**TASK STATEMENT**
Lift out all lines below that contain "from".
*** GIVEN RECORDS Section Begins ***
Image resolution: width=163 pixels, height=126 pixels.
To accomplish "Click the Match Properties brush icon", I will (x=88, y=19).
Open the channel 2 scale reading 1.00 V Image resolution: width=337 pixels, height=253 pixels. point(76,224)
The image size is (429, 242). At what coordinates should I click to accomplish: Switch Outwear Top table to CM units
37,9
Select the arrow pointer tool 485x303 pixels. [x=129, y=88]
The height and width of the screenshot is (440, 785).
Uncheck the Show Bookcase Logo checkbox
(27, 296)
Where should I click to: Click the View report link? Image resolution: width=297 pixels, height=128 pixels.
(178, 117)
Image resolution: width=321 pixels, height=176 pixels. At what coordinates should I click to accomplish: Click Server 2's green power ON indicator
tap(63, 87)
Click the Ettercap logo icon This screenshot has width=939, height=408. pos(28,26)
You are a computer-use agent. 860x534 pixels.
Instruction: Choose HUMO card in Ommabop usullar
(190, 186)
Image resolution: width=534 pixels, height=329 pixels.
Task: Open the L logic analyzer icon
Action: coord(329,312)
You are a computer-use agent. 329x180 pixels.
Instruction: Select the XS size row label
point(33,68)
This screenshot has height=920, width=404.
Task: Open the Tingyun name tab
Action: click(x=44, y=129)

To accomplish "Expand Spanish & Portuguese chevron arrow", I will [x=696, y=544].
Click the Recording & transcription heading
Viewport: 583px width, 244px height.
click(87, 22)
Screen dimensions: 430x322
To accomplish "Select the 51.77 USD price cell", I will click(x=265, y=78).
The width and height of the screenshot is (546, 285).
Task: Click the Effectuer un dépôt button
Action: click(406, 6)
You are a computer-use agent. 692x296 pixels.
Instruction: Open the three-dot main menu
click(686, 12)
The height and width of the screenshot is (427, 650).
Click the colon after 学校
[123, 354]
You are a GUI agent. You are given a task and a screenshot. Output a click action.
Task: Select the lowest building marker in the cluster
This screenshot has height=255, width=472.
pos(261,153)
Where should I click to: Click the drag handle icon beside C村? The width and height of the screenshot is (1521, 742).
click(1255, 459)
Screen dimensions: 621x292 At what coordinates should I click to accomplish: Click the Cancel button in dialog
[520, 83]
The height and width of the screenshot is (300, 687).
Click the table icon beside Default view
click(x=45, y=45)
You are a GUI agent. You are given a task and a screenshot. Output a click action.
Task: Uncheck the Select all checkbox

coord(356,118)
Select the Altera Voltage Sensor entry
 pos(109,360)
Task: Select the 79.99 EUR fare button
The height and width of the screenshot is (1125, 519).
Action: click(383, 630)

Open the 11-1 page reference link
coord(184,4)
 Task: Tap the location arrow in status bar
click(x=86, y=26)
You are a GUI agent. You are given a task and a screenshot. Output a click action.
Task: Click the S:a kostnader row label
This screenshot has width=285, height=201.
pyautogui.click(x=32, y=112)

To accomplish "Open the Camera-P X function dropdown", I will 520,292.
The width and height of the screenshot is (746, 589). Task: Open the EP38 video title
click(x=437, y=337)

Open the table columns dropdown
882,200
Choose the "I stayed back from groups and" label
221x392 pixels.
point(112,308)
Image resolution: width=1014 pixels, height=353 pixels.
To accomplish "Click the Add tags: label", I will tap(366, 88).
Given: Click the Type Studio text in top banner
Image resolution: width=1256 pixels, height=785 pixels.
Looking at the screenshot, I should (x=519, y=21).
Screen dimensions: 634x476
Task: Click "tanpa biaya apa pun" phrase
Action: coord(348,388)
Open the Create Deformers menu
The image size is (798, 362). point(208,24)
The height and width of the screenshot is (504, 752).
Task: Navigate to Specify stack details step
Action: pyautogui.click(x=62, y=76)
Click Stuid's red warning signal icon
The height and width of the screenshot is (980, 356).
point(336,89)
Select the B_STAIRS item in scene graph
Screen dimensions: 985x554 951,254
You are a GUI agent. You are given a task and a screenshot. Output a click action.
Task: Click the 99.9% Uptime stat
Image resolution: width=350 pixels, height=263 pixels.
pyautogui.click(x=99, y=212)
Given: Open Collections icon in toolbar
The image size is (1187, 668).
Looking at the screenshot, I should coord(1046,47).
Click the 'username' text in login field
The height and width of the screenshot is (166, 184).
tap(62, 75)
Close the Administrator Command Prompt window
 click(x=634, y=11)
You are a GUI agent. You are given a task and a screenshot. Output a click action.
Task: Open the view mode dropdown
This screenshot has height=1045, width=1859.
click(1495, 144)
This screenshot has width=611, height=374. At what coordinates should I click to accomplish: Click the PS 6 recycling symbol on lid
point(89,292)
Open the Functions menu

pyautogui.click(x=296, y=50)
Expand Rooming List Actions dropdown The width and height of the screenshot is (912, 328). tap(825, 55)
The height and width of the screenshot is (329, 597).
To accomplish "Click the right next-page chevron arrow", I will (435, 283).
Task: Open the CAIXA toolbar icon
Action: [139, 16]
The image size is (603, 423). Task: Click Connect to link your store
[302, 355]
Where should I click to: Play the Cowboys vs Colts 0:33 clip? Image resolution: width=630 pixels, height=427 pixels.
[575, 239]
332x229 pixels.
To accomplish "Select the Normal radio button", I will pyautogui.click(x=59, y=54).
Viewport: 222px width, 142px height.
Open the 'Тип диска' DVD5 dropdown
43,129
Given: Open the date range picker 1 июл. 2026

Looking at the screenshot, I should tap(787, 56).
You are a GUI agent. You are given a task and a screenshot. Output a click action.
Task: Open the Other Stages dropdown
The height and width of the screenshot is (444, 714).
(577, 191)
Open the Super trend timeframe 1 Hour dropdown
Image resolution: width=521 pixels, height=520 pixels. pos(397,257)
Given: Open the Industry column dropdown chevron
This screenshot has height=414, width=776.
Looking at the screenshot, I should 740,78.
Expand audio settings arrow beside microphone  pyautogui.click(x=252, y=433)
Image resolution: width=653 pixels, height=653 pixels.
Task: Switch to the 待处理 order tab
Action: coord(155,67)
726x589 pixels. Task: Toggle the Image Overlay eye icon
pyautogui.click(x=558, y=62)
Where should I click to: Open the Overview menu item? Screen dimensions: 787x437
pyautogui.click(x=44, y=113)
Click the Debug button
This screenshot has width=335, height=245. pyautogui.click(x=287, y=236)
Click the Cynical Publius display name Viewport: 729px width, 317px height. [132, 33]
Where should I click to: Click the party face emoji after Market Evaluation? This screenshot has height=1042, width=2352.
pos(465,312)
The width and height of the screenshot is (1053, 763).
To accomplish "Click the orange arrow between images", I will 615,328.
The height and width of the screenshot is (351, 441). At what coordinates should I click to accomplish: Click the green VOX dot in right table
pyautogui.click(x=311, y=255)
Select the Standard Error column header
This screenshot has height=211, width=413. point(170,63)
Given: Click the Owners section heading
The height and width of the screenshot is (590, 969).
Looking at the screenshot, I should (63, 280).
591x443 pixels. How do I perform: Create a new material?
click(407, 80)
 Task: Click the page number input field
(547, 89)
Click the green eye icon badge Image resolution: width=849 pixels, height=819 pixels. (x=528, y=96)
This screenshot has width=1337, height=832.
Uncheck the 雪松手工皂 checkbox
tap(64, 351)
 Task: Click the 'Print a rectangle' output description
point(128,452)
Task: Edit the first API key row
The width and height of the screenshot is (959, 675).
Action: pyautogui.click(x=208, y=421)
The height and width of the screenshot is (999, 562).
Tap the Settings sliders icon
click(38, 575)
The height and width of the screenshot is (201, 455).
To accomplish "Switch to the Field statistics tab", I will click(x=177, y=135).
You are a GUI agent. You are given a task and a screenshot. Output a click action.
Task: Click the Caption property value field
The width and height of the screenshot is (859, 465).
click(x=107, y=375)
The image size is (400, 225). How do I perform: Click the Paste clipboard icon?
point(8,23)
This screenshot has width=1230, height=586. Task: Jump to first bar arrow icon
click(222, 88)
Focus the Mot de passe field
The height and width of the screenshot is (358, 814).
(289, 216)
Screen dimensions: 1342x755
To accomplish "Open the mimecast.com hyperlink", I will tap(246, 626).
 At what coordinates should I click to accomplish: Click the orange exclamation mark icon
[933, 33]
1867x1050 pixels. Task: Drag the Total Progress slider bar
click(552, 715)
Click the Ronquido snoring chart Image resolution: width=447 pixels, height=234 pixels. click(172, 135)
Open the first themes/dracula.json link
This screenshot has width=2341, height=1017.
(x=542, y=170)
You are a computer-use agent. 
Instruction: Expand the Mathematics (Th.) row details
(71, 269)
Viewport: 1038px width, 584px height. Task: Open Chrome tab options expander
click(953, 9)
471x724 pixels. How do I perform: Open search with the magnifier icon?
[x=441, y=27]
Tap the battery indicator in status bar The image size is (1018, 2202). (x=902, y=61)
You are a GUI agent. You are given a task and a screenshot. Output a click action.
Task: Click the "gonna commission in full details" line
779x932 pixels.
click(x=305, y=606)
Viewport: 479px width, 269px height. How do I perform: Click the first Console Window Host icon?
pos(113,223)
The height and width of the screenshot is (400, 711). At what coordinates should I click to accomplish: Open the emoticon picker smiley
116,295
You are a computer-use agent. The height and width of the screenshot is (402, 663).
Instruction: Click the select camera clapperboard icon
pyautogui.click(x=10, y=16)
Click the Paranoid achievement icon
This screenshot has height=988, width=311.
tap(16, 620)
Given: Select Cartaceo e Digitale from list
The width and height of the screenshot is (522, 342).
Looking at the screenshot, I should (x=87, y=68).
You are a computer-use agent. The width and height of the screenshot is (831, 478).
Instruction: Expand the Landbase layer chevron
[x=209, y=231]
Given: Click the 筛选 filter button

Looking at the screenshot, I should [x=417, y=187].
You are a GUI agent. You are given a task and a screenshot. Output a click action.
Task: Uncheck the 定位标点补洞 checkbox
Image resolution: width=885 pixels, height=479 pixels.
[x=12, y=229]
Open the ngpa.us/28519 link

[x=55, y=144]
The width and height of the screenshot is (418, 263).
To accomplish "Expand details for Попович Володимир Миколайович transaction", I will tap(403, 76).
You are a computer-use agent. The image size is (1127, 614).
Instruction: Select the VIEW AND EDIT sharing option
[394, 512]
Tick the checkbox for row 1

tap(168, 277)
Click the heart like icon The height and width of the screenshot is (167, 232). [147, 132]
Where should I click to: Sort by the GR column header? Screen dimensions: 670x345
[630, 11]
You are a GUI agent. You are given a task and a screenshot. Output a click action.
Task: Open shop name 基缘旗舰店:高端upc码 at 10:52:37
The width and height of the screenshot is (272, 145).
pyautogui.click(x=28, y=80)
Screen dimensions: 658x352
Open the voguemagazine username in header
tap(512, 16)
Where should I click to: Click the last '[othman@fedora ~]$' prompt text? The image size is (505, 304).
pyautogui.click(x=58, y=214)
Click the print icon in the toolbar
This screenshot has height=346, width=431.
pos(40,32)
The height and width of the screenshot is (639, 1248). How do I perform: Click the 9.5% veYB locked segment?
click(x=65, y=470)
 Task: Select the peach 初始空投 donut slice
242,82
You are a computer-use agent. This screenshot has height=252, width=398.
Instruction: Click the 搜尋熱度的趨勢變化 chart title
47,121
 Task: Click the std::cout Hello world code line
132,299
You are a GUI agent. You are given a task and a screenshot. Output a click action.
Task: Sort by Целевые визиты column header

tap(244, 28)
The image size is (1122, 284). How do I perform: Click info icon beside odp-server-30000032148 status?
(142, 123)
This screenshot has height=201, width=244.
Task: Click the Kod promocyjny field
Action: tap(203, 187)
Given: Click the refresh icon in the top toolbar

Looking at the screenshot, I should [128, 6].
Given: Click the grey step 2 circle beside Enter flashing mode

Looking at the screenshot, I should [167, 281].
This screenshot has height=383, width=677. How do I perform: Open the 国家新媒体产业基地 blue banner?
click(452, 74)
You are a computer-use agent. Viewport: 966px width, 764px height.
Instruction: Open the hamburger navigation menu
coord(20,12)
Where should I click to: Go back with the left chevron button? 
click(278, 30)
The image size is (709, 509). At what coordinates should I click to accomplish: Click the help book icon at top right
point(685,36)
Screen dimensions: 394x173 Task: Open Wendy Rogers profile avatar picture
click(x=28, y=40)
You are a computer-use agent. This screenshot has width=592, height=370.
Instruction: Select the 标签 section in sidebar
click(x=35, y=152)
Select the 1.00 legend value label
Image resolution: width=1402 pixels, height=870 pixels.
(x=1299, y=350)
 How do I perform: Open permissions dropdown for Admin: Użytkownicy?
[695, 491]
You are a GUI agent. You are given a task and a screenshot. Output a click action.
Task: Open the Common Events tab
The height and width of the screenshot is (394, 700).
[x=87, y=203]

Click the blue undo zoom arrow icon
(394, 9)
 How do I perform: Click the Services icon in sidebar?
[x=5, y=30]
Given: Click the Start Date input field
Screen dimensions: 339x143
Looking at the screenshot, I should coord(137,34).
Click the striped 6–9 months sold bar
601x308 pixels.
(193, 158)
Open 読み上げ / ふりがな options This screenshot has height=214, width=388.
*** GIVEN RECORDS Section Ends ***
**REPLY**
Choose the "I stayed back from groups and" label
Given: Select Cartaceo e Digitale from list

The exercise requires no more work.